- _Problem to solve_: Output every line of the data exactly as it appears.
------------------------------------------------------------
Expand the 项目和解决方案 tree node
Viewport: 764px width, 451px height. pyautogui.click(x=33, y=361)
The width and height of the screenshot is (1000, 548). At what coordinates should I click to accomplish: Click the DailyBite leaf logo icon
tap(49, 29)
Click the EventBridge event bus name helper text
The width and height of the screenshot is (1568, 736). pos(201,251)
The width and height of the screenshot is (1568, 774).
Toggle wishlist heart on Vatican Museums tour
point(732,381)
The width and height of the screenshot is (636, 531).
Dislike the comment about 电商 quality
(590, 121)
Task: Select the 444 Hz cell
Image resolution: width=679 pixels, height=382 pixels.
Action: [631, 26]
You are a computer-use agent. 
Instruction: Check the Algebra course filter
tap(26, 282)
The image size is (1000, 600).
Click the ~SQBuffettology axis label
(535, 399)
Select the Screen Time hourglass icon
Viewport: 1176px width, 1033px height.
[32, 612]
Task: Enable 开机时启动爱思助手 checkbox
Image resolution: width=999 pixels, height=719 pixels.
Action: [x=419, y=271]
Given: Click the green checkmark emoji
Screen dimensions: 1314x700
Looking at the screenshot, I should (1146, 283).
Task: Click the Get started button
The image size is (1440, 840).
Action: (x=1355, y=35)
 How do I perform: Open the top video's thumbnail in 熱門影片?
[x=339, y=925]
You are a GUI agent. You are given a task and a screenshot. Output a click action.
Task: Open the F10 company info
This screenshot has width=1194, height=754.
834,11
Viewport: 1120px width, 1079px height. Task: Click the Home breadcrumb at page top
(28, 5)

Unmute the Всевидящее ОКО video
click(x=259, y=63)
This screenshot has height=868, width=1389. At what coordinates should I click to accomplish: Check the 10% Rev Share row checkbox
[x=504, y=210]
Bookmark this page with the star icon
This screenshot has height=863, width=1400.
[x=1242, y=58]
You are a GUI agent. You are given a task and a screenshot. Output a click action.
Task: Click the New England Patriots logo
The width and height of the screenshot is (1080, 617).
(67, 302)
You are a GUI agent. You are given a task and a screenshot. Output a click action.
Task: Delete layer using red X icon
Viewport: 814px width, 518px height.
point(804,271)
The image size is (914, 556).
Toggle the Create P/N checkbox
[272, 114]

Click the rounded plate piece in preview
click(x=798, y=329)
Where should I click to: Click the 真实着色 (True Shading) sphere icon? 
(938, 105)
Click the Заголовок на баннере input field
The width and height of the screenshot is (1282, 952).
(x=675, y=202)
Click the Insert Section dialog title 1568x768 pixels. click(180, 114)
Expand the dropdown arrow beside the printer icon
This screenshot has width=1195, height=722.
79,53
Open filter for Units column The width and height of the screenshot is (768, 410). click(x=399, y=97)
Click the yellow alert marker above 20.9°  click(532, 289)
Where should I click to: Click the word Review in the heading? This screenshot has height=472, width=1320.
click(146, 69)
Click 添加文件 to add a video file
------------------------------------------------------------
- _Task result_:
Expand the 项目和解决方案 tree node
Viewport: 764px width, 451px height. pyautogui.click(x=33, y=361)
The width and height of the screenshot is (1000, 548). At what coordinates should I click to accomplish: Click the DailyBite leaf logo icon
tap(49, 29)
Click the EventBridge event bus name helper text
The width and height of the screenshot is (1568, 736). pos(201,251)
The width and height of the screenshot is (1568, 774).
Toggle wishlist heart on Vatican Museums tour
point(732,381)
The width and height of the screenshot is (636, 531).
Dislike the comment about 电商 quality
(590, 121)
Task: Select the 444 Hz cell
Image resolution: width=679 pixels, height=382 pixels.
Action: [631, 26]
You are a computer-use agent. 
Instruction: Check the Algebra course filter
tap(26, 282)
The image size is (1000, 600).
Click the ~SQBuffettology axis label
(535, 399)
Select the Screen Time hourglass icon
Viewport: 1176px width, 1033px height.
[32, 612]
Task: Enable 开机时启动爱思助手 checkbox
Image resolution: width=999 pixels, height=719 pixels.
Action: [x=419, y=271]
Given: Click the green checkmark emoji
Screen dimensions: 1314x700
Looking at the screenshot, I should (1146, 283).
Task: Click the Get started button
The image size is (1440, 840).
Action: (x=1355, y=35)
 How do I perform: Open the top video's thumbnail in 熱門影片?
[x=339, y=925]
You are a GUI agent. You are given a task and a screenshot. Output a click action.
Task: Open the F10 company info
This screenshot has width=1194, height=754.
834,11
Viewport: 1120px width, 1079px height. Task: Click the Home breadcrumb at page top
(28, 5)

Unmute the Всевидящее ОКО video
click(x=259, y=63)
This screenshot has height=868, width=1389. At what coordinates should I click to accomplish: Check the 10% Rev Share row checkbox
[x=504, y=210]
Bookmark this page with the star icon
This screenshot has height=863, width=1400.
[x=1242, y=58]
You are a GUI agent. You are given a task and a screenshot. Output a click action.
Task: Click the New England Patriots logo
The width and height of the screenshot is (1080, 617).
(67, 302)
You are a GUI agent. You are given a task and a screenshot. Output a click action.
Task: Delete layer using red X icon
Viewport: 814px width, 518px height.
point(804,271)
The image size is (914, 556).
Toggle the Create P/N checkbox
[272, 114]

Click the rounded plate piece in preview
click(x=798, y=329)
Where should I click to: Click the 真实着色 (True Shading) sphere icon? 
(938, 105)
Click the Заголовок на баннере input field
The width and height of the screenshot is (1282, 952).
(x=675, y=202)
Click the Insert Section dialog title 1568x768 pixels. click(180, 114)
Expand the dropdown arrow beside the printer icon
This screenshot has width=1195, height=722.
79,53
Open filter for Units column The width and height of the screenshot is (768, 410). click(x=399, y=97)
Click the yellow alert marker above 20.9°  click(532, 289)
Where should I click to: Click the word Review in the heading? This screenshot has height=472, width=1320.
click(146, 69)
Click 添加文件 to add a video file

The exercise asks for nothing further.